Of these three types of QDIA, the early winner, by a large margin, has been the TDF. According to a Vanguard research note,2 “among plans designating a QDIA, 96% of the QDIAs were target-date options and 4% were balanced funds. less than 1% of plans had selected a managed account advisory service.”

But as time passes, those who were defaulted into QDIAs will grow older, and their needs will change, making the one-size-fits-all approach less effective. That can be expected to create more demand for managed account solutions and, Holly argues, this opens the door for hybrid solutions. Hybrid solutions start life as a simple and cost-effective balanced fund or TDF, and morph into a professionally managed account when the account balance becomes large enough to make additional customization worthwhile.
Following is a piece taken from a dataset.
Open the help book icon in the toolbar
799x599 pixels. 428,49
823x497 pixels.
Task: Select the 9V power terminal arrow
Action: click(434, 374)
Holly explains that: “managed accounts are potentially the most powerful type of QDIA, in terms of the ability of tying the asset allocation to certain of the participant’s specific goals and circumstances.” And while that additional power may not be worth the cost or effort initially, when the sums involved are small, “as participants age and their account balances grow, the potential impact of professionally managed accounts also grows – a personalized and precise glide path for each participant that can be adjusted as needed based on progress toward his or her retirement income goal – without any hands-on action needed by the participant.”

Endnote 

Our popular Defined Contribution Retirement Plan Handbook, first published in 2014, has recently been updated and reissued. New material includes hybrid QDIAs, managed account solutions, fees and revenue sharing, outsourcing options, active/passive, and plan leakage.

The 2nd edition of the handbook can be requested here.


1 The concept of a QDIA was brought into being by the Pension Protection Act (PPA) of 2006, which gives plan sponsors protection against fiduciary liability for losses that are incurred in participant accounts provided certain conditions (including that the assets are invested in a QDIA) are met.

2 “TDF adoption in 2016,” Vanguard research note, February 2017.